AVXS-101 gene therapy for the treatment of children with spinal muscular atrophy type 1 showed remarkable progress, especially for children treated at less than 3 months of age.
Researchers testing AVXS-101 gene therapy for the treatment of children with spinal muscular atrophy type 1 reported remarkable progress on the Children's Hospital of Philadelphia Infant Test of Neuromuscular Disorders (CHOP-INTEND) scale, especially for children treated at less than 3 months of age.
Furthermore, the phase 1 study results prompted researchers to call for updates to the CHOP-INTEND scale. They said adding more advanced items will measure progress in children who are reaching previously unanticipated motor function milestones. The untreated progression of spinal muscular atrophy type 1 (SMA1) is such that by 6 months, almost no patients with SMA1 score >40 points on CHOP-INTEND (maximum score 64).
“Infants with SMA type 1 never sit up unassisted,” said Linda Lowes, PhD, a researcher at the Center for Gene Therapy, Nationwide Children’s Hospital, Columbus, Ohio, who presented the study results at the American Academy of Neurology Annual Meeting. “They continue to decline rapidly, and they can never get a [CHOP-INTEND] score over 40.”
Although all the patients showed noteworthy progress, the children treated at younger ages improved more quickly said Lowes.

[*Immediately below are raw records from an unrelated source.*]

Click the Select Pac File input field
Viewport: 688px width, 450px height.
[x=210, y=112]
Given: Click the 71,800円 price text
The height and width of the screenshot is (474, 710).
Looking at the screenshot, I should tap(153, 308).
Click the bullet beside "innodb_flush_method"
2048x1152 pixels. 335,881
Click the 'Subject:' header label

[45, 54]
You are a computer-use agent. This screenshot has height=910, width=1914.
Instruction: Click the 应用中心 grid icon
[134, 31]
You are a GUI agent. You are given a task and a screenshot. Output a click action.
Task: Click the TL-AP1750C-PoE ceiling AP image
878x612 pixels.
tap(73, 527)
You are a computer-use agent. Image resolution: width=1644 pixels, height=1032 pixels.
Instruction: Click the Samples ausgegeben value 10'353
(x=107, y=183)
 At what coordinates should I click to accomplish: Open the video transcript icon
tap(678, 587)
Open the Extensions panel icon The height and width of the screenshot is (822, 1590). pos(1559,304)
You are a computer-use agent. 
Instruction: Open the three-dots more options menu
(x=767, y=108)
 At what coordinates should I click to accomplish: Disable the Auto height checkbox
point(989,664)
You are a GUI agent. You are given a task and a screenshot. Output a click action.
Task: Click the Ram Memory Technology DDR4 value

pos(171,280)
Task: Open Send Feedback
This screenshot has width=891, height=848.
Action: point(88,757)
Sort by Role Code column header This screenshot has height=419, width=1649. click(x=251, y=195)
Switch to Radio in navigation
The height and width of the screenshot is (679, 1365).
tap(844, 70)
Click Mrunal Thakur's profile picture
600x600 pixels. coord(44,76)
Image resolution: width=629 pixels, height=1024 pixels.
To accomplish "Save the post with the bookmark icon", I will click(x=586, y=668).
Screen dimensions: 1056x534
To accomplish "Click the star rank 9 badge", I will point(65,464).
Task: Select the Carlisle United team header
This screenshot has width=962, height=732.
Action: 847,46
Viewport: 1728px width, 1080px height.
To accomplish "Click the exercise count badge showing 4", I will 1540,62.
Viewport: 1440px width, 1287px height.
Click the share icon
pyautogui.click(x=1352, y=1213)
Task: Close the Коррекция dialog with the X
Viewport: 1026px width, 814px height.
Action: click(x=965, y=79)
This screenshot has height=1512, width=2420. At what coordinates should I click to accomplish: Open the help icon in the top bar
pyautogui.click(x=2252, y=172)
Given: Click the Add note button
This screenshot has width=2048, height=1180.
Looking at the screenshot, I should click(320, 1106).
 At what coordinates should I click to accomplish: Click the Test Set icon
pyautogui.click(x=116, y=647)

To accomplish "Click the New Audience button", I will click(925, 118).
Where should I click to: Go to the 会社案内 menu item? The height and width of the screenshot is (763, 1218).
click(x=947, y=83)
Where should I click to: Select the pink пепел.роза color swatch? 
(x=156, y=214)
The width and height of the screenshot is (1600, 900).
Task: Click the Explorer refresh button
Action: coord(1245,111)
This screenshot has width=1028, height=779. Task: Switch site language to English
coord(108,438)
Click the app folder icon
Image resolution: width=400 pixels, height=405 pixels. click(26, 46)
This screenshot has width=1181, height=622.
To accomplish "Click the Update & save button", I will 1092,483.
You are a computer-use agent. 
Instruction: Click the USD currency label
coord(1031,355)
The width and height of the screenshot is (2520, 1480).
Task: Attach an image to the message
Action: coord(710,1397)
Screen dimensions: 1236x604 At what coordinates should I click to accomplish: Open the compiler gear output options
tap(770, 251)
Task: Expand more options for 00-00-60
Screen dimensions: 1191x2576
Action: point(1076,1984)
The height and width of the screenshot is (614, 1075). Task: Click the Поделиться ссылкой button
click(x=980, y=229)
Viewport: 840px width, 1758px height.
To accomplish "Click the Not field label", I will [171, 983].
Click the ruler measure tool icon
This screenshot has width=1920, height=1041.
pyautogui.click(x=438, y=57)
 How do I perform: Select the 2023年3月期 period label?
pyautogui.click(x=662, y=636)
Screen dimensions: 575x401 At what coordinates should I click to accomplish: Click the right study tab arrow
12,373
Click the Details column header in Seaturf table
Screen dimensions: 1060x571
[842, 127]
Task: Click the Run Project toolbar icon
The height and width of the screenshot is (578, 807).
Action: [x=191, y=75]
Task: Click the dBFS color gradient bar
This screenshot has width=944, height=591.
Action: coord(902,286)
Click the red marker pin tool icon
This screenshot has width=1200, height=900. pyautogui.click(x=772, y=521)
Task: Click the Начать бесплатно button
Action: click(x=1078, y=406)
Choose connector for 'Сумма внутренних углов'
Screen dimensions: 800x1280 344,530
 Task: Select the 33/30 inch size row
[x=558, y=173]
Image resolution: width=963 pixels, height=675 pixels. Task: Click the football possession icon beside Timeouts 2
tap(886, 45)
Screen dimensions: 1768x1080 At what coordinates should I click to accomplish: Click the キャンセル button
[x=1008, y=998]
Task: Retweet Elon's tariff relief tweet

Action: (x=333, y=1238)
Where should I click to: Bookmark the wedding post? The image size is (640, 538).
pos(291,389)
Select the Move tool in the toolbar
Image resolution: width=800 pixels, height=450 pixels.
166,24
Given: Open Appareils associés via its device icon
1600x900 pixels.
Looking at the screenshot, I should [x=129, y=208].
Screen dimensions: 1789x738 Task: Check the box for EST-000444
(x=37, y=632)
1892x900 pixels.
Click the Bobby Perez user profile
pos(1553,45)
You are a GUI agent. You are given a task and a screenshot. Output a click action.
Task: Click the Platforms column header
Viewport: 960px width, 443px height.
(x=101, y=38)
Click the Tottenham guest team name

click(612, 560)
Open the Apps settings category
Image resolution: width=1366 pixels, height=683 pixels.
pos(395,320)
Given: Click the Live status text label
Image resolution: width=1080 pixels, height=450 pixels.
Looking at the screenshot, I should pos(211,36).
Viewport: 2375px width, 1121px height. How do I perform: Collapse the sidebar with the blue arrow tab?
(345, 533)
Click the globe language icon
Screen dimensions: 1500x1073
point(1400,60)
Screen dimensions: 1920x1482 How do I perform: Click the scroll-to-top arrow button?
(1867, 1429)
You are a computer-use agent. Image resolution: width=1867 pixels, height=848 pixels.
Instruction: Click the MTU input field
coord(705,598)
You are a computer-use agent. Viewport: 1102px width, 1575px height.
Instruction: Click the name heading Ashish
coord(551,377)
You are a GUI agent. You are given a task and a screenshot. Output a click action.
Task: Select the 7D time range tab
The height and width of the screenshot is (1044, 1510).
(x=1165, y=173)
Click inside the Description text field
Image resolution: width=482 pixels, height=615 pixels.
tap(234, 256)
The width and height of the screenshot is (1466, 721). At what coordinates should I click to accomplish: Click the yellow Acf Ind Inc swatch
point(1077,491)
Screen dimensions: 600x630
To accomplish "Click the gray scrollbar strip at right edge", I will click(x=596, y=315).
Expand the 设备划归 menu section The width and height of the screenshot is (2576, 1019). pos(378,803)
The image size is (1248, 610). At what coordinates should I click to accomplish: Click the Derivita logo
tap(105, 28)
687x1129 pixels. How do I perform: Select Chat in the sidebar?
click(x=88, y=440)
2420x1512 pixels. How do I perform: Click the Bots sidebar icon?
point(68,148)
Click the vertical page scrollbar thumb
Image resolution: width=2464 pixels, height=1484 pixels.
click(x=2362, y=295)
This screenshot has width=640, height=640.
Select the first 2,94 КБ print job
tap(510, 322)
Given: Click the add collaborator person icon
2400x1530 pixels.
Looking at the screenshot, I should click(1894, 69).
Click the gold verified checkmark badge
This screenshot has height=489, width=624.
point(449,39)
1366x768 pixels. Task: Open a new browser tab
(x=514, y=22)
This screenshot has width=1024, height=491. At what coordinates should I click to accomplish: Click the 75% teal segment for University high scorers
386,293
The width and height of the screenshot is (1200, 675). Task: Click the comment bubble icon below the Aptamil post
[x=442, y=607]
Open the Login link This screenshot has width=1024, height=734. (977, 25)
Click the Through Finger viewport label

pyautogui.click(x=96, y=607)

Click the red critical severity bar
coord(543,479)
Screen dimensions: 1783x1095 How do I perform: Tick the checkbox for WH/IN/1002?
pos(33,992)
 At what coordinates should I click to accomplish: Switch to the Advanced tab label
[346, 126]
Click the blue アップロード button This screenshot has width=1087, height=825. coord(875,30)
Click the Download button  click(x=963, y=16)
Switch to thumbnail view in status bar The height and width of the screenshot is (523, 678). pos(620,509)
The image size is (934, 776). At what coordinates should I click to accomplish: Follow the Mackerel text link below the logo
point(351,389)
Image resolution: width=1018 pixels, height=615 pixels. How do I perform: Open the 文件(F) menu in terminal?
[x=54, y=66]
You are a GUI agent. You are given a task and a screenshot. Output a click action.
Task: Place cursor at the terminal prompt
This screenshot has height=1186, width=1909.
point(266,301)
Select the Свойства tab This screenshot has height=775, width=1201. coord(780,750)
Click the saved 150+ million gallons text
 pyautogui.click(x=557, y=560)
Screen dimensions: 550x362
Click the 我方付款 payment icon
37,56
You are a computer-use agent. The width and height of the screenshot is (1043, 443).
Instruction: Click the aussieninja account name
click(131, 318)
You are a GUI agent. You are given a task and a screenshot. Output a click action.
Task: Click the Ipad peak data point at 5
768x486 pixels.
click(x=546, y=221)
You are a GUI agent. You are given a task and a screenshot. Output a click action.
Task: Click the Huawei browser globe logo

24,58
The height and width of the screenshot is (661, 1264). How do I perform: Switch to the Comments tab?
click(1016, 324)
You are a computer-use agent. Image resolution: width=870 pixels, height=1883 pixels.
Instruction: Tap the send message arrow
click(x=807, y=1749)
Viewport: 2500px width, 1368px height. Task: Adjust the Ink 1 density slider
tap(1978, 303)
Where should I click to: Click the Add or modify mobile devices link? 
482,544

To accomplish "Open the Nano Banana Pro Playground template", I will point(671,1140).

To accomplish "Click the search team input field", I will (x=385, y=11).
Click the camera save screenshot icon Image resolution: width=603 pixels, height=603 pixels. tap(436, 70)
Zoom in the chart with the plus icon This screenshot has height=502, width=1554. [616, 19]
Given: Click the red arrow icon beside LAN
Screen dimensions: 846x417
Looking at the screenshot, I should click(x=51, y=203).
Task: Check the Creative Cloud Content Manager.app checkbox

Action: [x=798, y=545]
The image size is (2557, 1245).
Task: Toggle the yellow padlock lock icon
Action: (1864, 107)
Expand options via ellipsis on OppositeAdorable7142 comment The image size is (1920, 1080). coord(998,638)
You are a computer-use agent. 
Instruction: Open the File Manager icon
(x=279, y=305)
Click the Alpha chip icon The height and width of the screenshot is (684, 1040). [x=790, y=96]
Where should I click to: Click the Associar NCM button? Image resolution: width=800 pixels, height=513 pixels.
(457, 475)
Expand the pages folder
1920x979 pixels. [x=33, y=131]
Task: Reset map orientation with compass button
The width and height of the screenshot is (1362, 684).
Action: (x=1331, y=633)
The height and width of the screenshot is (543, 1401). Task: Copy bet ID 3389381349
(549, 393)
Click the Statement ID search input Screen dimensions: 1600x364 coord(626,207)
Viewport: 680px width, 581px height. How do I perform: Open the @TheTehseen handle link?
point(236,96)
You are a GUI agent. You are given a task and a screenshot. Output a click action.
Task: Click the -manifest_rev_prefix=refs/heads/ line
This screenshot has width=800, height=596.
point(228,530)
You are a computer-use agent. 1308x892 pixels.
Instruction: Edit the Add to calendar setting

This included patients who had the lowest baseline scores. Lowes drew attention to 3 patients who entered the trial with CHOP-INTEND scores below 20. “All 3 of these children came to us on pain killers and palliative care,” said Lowes. “The children who were dosed early sat quite a bit better and more quickly because they were [treated] early.”
One child in particular made impressive progress that continued after the trial completion. “He was a sick little pumpkin and he was dosed early and is now standing with support.”